Si le passé est garant de l’avenir, on peut s’attendre à ce que l’entente avec le Québec soit asymétrique, c’est-à-dire différente de celle des autres provinces, et donc avec des conditions minimales. Ce fut le cas entre autres lors des ententes en santé de 2017. À l’époque, les autres provinces s’étaient alors engagées à participer au développement d’indicateurs communs et au partage de ces données à des fins de comparaison.

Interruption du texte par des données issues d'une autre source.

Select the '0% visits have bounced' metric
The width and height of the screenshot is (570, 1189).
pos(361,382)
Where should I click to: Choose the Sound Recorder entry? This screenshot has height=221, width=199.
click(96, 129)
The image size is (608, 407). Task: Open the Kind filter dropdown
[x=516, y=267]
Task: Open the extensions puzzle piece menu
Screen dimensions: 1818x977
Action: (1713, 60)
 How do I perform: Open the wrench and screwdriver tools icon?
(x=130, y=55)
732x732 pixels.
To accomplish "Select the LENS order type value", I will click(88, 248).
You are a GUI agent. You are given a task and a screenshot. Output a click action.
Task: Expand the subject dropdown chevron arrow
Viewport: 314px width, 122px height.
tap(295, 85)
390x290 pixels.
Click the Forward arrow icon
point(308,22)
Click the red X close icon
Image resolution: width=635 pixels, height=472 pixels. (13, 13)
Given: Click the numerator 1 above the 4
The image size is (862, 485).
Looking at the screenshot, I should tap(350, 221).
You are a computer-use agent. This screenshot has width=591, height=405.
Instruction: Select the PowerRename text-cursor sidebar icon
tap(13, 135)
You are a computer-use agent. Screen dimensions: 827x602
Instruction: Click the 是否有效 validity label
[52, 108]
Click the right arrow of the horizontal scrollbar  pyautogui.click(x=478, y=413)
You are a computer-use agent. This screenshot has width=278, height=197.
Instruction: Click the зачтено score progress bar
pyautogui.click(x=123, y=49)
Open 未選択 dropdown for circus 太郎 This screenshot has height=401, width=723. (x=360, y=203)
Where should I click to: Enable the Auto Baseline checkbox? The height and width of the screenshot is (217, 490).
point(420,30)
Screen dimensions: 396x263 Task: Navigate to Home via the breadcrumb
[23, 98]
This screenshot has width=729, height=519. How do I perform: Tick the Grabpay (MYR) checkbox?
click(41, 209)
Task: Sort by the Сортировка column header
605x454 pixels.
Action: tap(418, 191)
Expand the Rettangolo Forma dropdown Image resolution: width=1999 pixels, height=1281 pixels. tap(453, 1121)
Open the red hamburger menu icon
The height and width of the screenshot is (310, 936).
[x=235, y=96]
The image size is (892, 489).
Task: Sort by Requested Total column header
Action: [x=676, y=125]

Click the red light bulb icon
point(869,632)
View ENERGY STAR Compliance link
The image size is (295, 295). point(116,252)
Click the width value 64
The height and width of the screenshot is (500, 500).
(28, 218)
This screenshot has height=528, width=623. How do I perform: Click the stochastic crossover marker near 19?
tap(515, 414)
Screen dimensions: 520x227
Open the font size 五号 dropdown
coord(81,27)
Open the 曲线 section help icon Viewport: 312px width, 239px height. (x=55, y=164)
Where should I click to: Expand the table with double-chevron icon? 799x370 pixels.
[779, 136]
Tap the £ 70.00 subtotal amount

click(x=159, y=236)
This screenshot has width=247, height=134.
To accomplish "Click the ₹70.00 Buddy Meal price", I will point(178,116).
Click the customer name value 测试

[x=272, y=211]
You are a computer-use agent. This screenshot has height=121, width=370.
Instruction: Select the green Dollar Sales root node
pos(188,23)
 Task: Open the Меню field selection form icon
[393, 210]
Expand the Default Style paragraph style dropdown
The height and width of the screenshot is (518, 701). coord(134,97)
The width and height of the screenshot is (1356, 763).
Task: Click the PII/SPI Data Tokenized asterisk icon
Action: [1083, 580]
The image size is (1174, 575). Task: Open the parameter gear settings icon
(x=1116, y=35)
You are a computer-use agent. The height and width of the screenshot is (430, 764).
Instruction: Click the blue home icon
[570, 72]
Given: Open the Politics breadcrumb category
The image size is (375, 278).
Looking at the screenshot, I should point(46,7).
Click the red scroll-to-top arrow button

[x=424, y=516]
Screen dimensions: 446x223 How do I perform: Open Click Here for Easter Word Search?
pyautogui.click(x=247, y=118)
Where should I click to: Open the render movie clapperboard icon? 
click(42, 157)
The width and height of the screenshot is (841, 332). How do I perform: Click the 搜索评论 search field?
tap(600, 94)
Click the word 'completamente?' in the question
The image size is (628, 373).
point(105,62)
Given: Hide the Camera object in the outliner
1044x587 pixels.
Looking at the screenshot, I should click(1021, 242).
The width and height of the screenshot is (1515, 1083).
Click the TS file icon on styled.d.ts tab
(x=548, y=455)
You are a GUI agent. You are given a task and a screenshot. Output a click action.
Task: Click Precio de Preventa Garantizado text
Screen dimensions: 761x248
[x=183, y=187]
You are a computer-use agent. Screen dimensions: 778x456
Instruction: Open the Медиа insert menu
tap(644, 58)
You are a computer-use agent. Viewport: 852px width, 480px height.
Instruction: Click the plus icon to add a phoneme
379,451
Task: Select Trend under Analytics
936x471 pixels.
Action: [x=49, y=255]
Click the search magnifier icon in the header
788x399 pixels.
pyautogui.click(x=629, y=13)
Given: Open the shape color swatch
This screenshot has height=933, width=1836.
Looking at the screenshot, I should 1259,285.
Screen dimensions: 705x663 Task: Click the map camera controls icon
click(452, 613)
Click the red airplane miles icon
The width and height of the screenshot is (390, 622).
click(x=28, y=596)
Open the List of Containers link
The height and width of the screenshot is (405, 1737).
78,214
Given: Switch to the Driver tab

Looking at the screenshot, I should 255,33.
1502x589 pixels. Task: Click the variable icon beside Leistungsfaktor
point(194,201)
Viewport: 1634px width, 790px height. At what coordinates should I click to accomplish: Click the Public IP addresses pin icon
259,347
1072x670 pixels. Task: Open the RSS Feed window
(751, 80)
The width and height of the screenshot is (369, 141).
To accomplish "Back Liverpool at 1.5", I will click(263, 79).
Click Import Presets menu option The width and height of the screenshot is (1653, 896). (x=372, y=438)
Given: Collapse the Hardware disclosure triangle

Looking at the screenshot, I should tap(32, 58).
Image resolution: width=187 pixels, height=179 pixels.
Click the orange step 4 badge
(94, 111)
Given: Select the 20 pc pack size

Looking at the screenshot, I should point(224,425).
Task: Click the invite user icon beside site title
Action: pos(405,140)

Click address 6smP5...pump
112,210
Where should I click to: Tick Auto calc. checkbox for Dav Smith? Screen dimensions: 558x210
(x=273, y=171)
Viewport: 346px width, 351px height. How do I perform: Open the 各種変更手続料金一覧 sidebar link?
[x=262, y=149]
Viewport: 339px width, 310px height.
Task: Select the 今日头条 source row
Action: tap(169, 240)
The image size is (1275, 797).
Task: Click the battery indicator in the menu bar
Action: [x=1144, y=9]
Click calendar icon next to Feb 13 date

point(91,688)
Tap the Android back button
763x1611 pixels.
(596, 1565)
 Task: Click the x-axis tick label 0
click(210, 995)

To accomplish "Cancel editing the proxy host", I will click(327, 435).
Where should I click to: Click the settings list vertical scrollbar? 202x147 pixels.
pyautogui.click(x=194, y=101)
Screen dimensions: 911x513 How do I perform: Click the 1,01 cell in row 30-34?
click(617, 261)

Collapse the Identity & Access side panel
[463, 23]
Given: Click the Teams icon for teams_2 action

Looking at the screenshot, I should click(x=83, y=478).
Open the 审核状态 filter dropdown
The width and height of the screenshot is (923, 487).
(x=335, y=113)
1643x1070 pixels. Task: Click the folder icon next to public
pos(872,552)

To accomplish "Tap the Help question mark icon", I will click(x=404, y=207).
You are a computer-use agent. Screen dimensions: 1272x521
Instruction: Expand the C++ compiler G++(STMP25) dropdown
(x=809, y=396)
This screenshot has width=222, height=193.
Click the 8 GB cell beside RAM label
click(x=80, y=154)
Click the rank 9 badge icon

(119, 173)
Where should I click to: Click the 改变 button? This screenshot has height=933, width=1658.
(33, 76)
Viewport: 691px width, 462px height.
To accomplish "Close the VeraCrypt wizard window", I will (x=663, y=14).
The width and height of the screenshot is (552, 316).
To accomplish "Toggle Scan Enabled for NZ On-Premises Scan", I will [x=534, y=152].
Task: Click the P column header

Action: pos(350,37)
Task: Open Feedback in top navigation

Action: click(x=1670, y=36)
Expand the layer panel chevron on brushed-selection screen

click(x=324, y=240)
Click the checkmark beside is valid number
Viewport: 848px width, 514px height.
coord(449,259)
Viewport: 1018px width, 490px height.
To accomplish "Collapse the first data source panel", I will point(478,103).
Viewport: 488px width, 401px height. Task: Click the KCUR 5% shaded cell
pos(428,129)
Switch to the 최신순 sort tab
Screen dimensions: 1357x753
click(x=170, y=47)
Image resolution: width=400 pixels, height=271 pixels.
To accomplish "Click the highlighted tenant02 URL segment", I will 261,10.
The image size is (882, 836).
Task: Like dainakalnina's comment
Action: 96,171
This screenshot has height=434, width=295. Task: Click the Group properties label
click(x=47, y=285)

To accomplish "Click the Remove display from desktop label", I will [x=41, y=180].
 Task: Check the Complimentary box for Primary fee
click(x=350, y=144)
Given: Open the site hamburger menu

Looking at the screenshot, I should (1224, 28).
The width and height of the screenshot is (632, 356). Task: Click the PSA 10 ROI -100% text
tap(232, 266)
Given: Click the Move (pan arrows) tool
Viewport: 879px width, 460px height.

C’est ici que le Québec doit s’impliquer davantage. Les Québécois doivent pouvoir juger du travail fait en santé avec des indicateurs comparables à ceux des autres provinces. Lors des ententes de 2017, le Québec ne s’était engagé qu’à participer à titre d’observateur aux travaux de l’lnstitut canadien d’information sur la santé (ICIS), qui publie une foule d’indicateurs pancanadiens, et dont le Québec est trop souvent absent. La présente ronde d’accords donne l’occasion d’y remédier.

Pour respecter les principes du fédéralisme canadien, le financement en santé provenant du gouvernement fédéral ne devrait pas être lié à une reddition de compte des provinces envers Ottawa dans un champ qui relève de leurs compétences. Mais la reddition de comptes aux Québécois demande que le gouvernement Legault s’assure que sa population puisse juger elle-même des résultats de ses politiques. Pour y parvenir, il n’y a pas de meilleure façon qu’en comparant nos progrès avec ceux observés dans le reste du pays.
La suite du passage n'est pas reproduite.